Pedido protocolado na Justiça aponta débito de R$ 15,7 bilhões e acusa grupo de usar recuperação judicial para adiar cobranças fiscais
Depois de quase oito anos tentando se reerguer na Justiça, a fabricante do tradicional refrigerante Dolly pode estar diante de seu capítulo mais dramático. A União e o governo do Estado de São Paulo protocolaram um pedido de falência contra as empresas do Grupo Dolly, alegando que a companhia acumulou uma dívida tributária bilionária e esgotou todas as possibilidades de negociação. Se o pedido for aceito, a empresa poderá entrar em processo de liquidação judicial, encerrando uma longa batalha para evitar a quebra.
O pedido foi apresentado à 2ª Vara de Falências e Recuperações Judiciais de São Paulo, responsável pelo processo de recuperação judicial iniciado em 2018. Segundo as procuradorias, o grupo utilizou a recuperação para suspender cobranças e ganhar tempo, sem conseguir regularizar sua situação fiscal. O passivo tributário informado chega a R$ 15,746 bilhões em dívida ativa, valor considerado em grande parte exigível e sem garantias suficientes. Além disso, a tentativa de migrar para uma recuperação extrajudicial fracassou por falta de cumprimento dos requisitos legais.
Acusações pesadas
Na petição, a União e o Estado de São Paulo afirmam que há indícios de manipulações contábeis, sucessões societárias e confusão patrimonial entre empresas do grupo. Os procuradores sustentam que essas práticas teriam servido para esvaziar patrimônios, transferir ativos para novas empresas e dificultar a cobrança dos tributos devidos. Para os autores do pedido, somente a decretação da falência permitiria reunir os bens, aprofundar a investigação patrimonial, responsabilizar administradores e buscar eventual recuperação de ativos desviados.
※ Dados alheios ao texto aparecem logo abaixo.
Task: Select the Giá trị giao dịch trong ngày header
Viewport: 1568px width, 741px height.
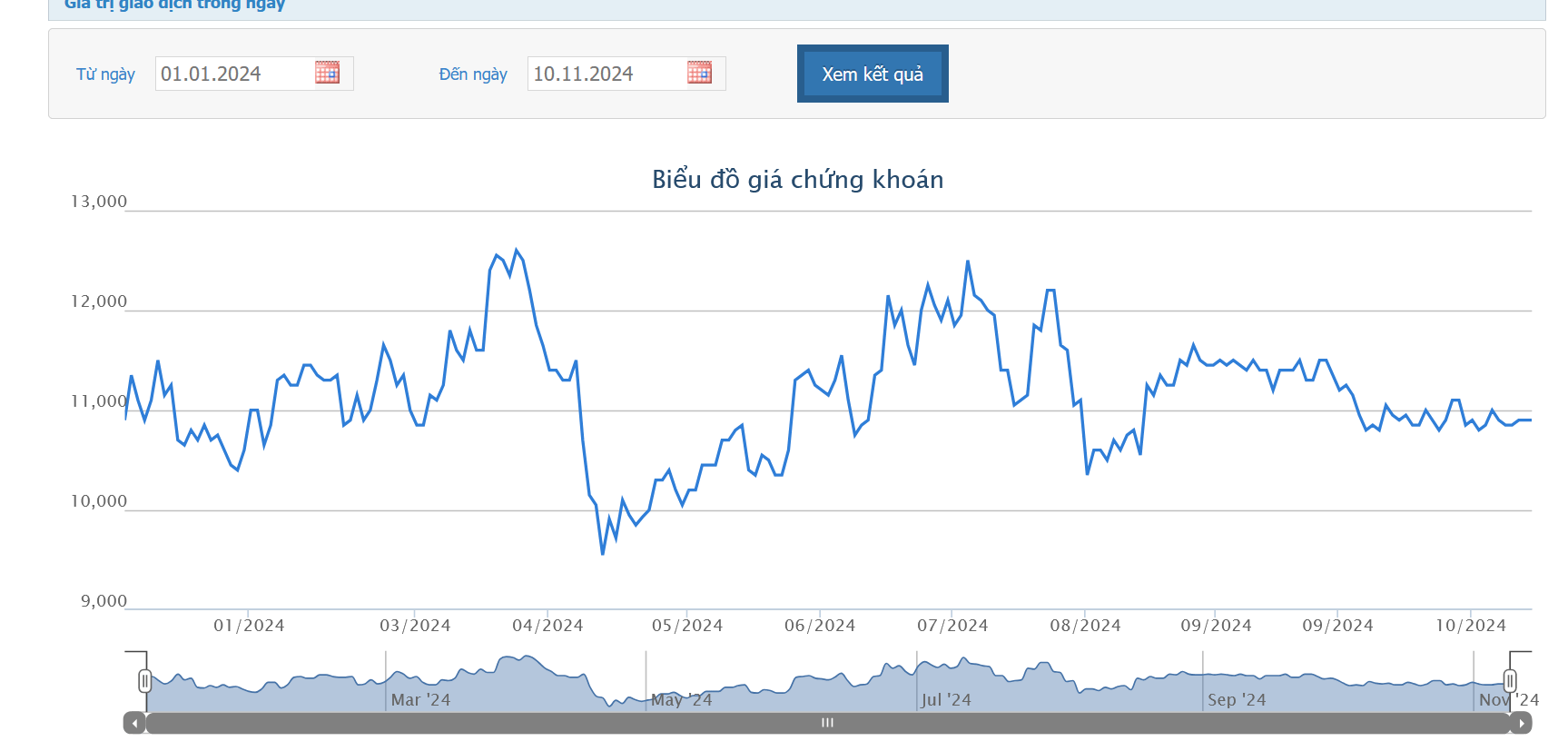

Até o momento, o Grupo Dolly não havia se manifestado oficialmente sobre o pedido de falência. O caso representa mais um capítulo da crise enfrentada pela fabricante, que desde 2018 tenta superar problemas financeiros e tributários. Agora, caberá à Justiça decidir se a empresa continuará buscando alternativas para reorganizar suas dívidas ou se entrará definitivamente em processo de falência, colocando em risco a continuidade de uma das marcas de refrigerante mais conhecidas do país.